(Collected data)
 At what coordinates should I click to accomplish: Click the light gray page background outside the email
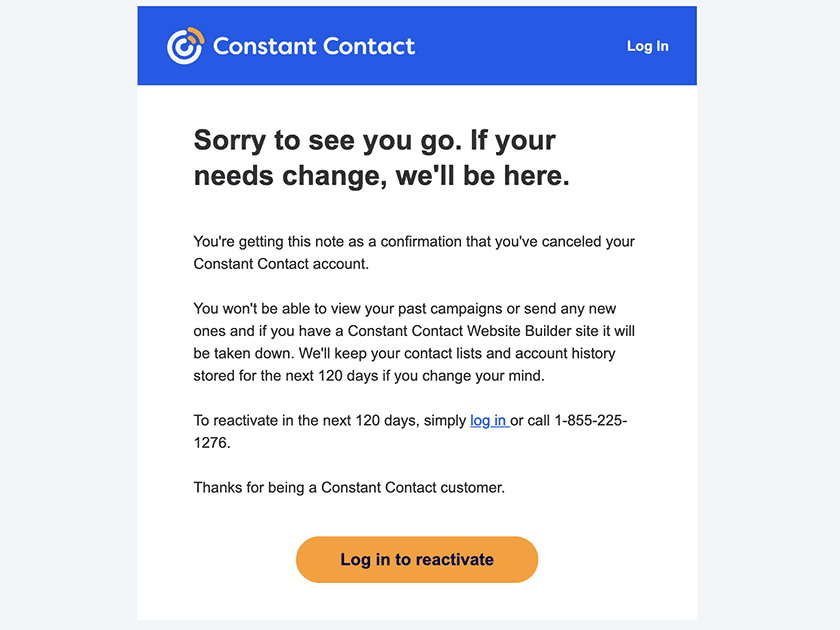tap(68, 321)
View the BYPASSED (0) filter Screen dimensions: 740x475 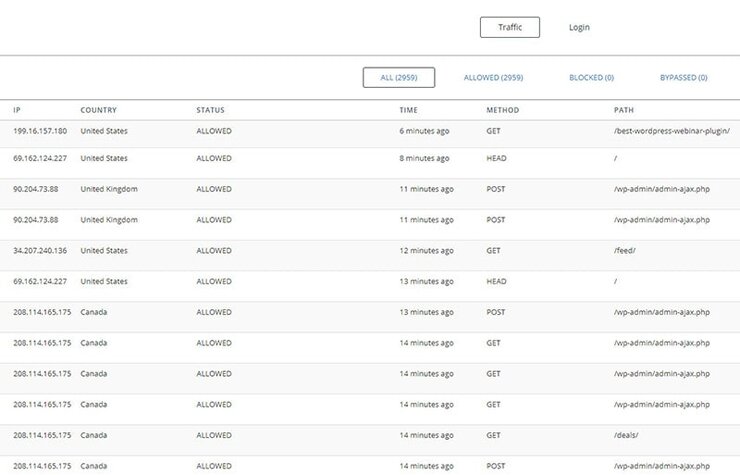tap(683, 77)
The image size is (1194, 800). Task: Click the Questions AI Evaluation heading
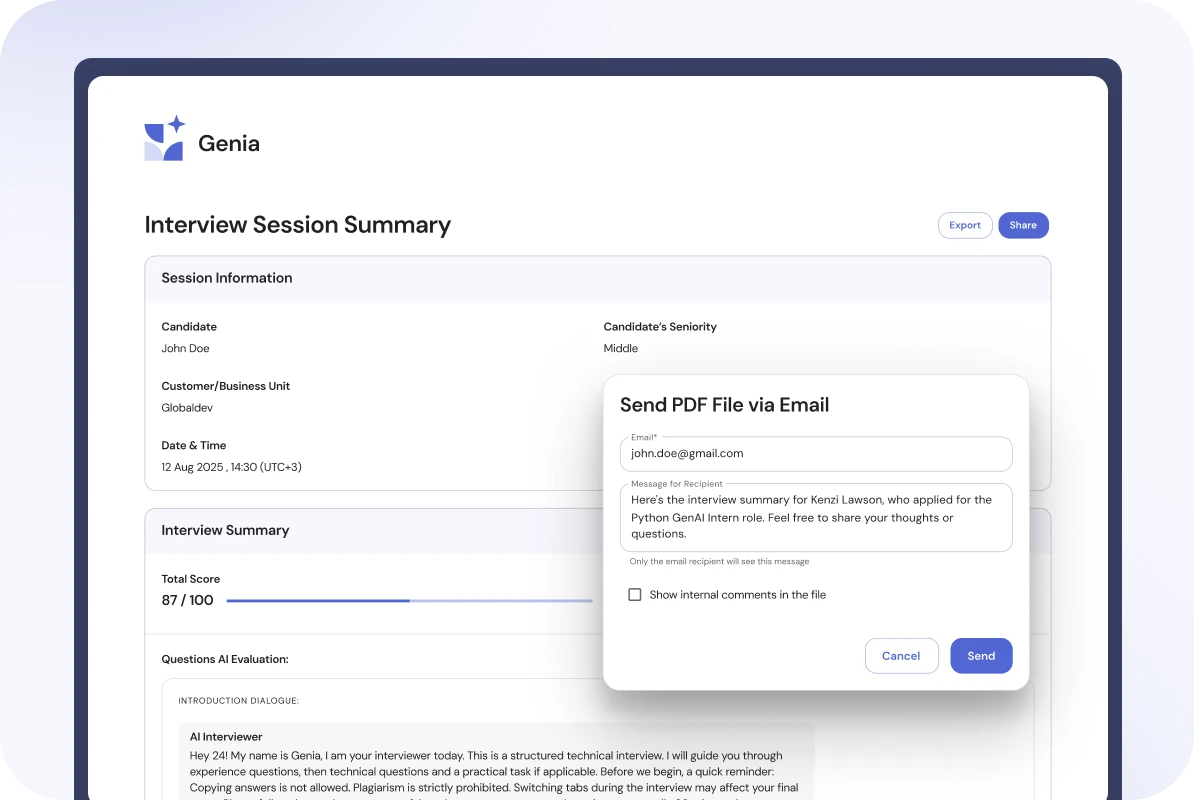(x=224, y=660)
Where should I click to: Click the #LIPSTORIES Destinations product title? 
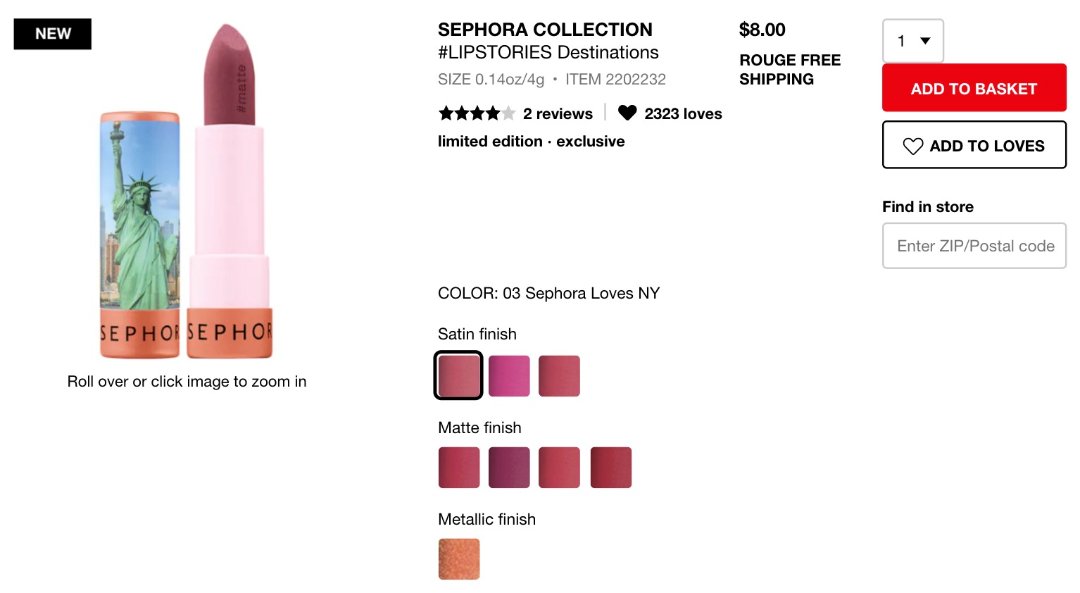click(x=548, y=53)
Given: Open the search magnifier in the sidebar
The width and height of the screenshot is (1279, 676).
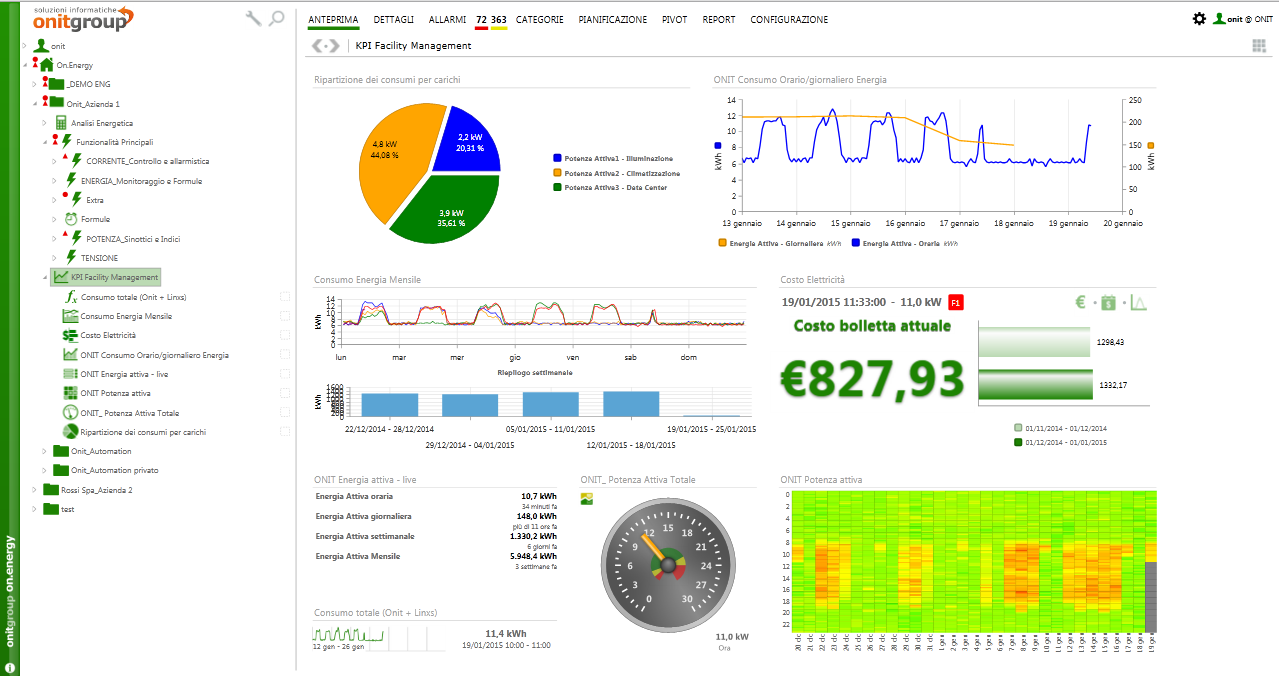Looking at the screenshot, I should (x=275, y=17).
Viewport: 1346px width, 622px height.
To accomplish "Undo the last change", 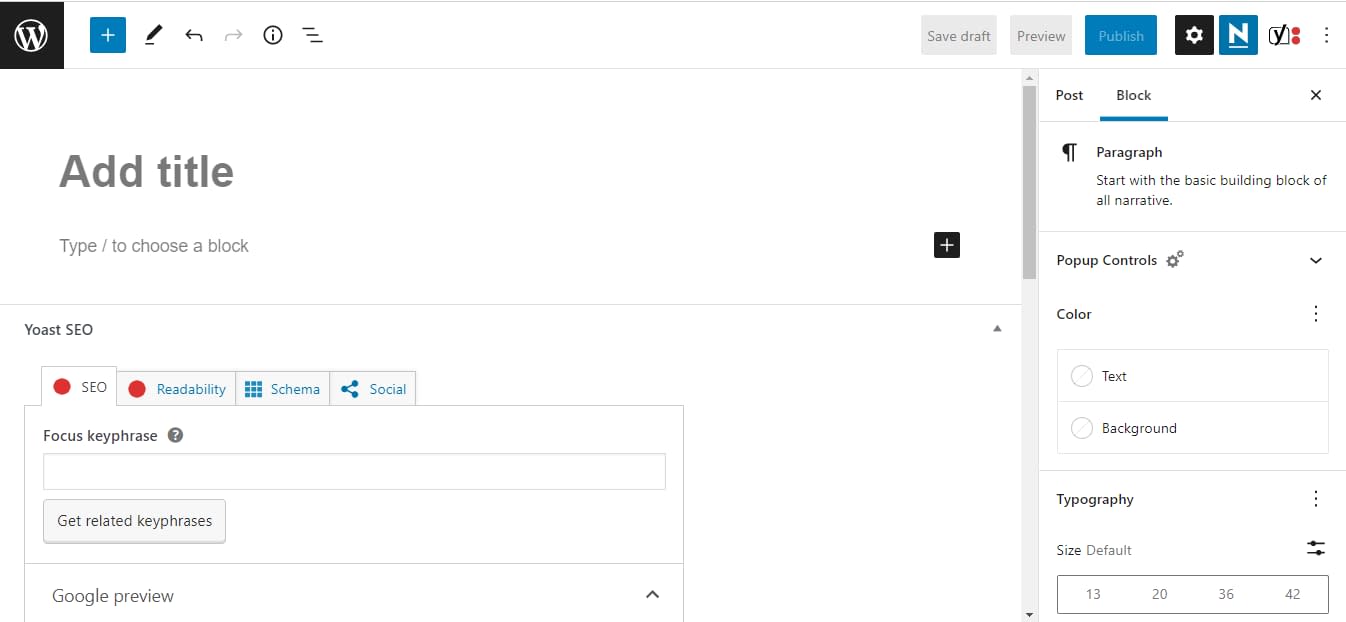I will click(193, 35).
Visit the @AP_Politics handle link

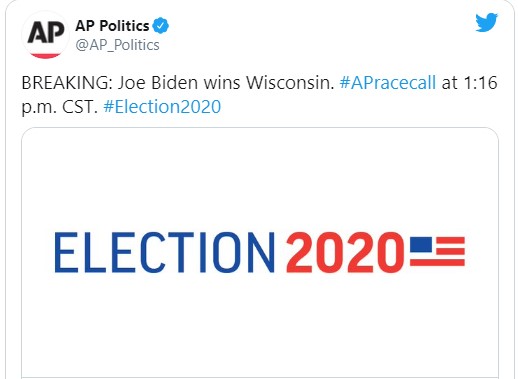(117, 45)
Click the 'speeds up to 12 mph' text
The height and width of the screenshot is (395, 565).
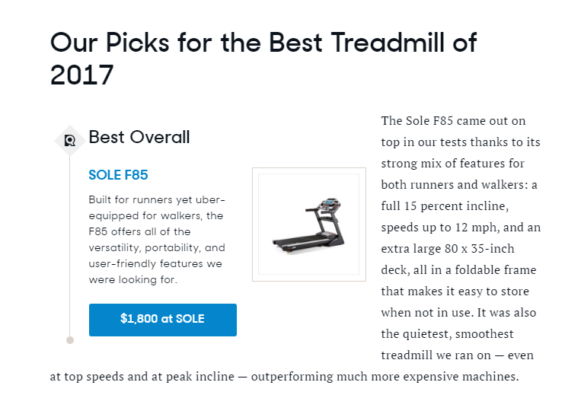(x=440, y=227)
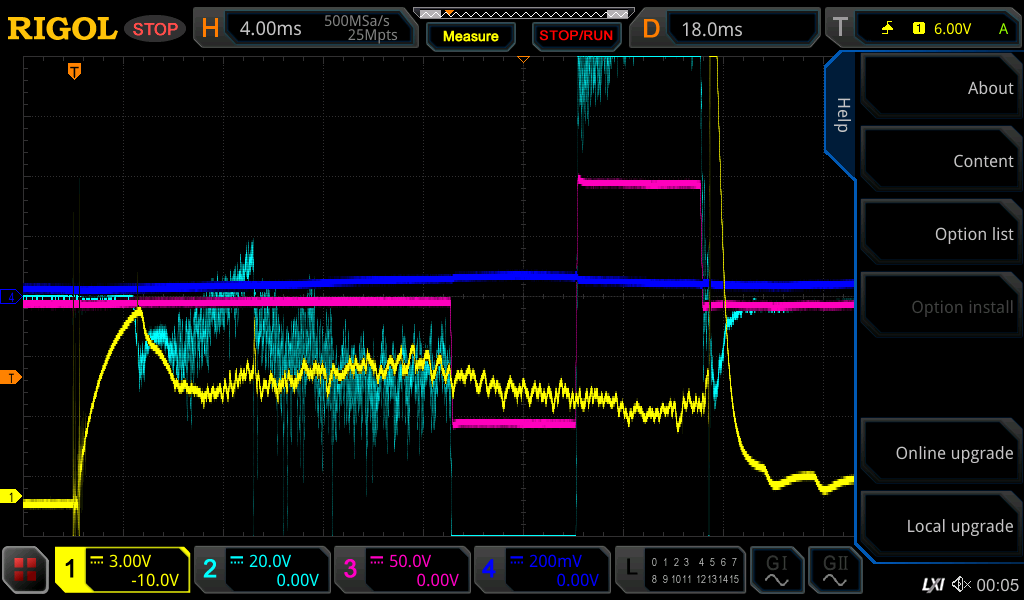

▸ **What to do**: Give again, word for word, only the lines from the line containing "Click the 'speeds up to 12 mph' text" through the last line above, both included; leave the pictures out.

▸ **Output below**:
Click the 'speeds up to 12 mph' text
The height and width of the screenshot is (395, 565).
(x=440, y=227)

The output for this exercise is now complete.